---------- Selected passage

Have your coffee ground very fine and use a French drip coffee-pot.

Instead of pouring through water, pour milk through, brought just to the

boiling point. The milk passes through slowly, and care must be taken

not to let scum form on the milk.





Add and mix one pound of coffee finely ground, with one egg and enough

cold water to thoroughly moisten it, cover and let stand several hours.

Place in thin bag and drop in seven quarts of boiling water. Boil five

minutes, let stand ten minutes. Add cream to coffee and serve.


After-dinner coffee is made double the strength of boiled coffee and is

served without cream or milk.





Mix two tablespoons prepared cocoa with two tablespoons of sugar and a

few grains of salt, dilute with one-half cup of boiling water to make a

smooth paste, then add one-half cup of boiling water and boil five

minutes, turn into three cups of scalded milk and beat two minutes,

using Dover beater and serve.





Stir one cup of boiling water gradually onto two tablespoons of cocoa,

two tablespoons of sugar and one teaspoon of cornstarch, a few grains of

salt (that have been well mixed) in a saucepan; let boil five minutes,

stirring constantly. Heat three cups of milk in a double boiler, add the

cocoa mixture and one-half teaspoon of vanilla; beat with egg-beater

until foamy and serve hot in chocolate cups, with a tablespoon of

whipped cream on top of each cup, or take the cheaper marshmallows,

place two in each cup and fill cups two-thirds full of hot cocoa.

--------------------
---------- Data segment

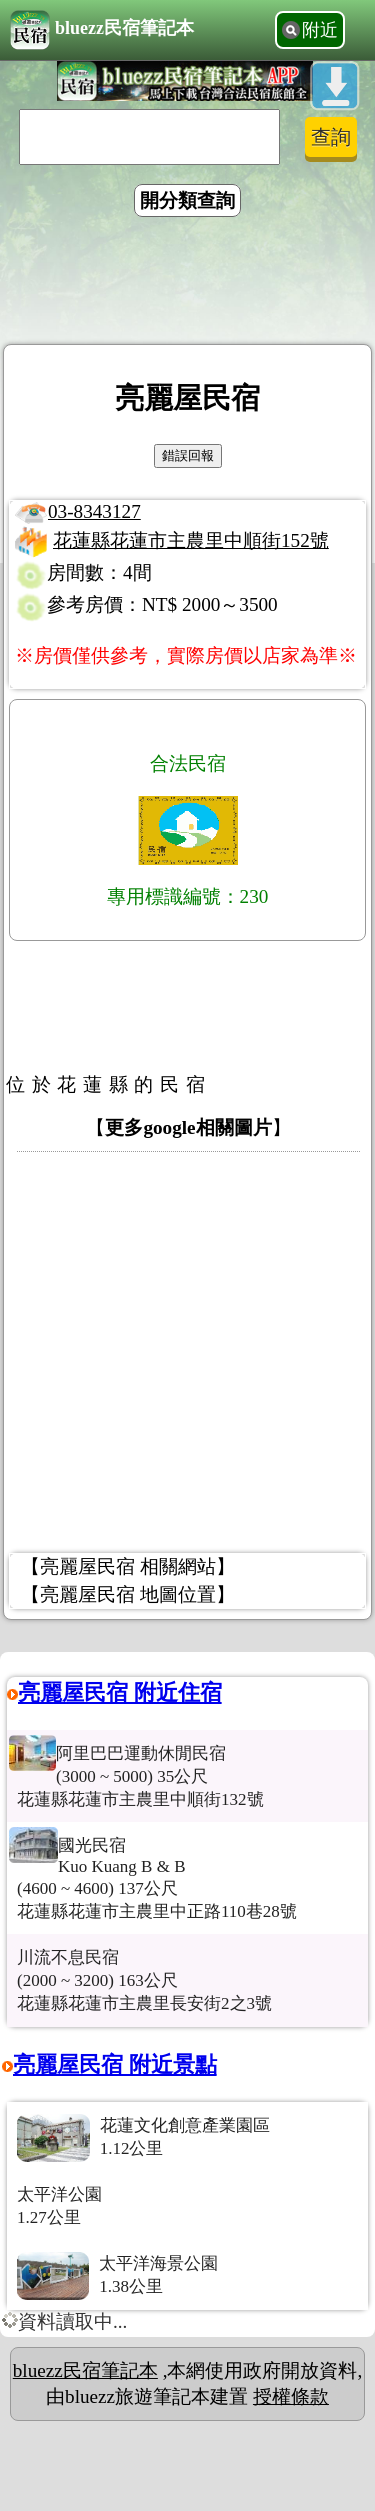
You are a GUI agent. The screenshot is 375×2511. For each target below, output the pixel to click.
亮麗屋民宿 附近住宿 (120, 1692)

--------------------

[To be done]
1. Reproduce the passage of the coffee and cocoa recipes from "cold water to" up to and including "cream or milk.".
2. According to the coffee and cocoa recipes, how is after-dinner coffee served?

[Problem solutions]
1.
cold water to thoroughly moisten it, cover and let stand several hours.

Place in thin bag and drop in seven quarts of boiling water. Boil five

minutes, let stand ten minutes. Add cream to coffee and serve.


After-dinner coffee is made double the strength of boiled coffee and is

served without cream or milk.

2. It is served without cream or milk.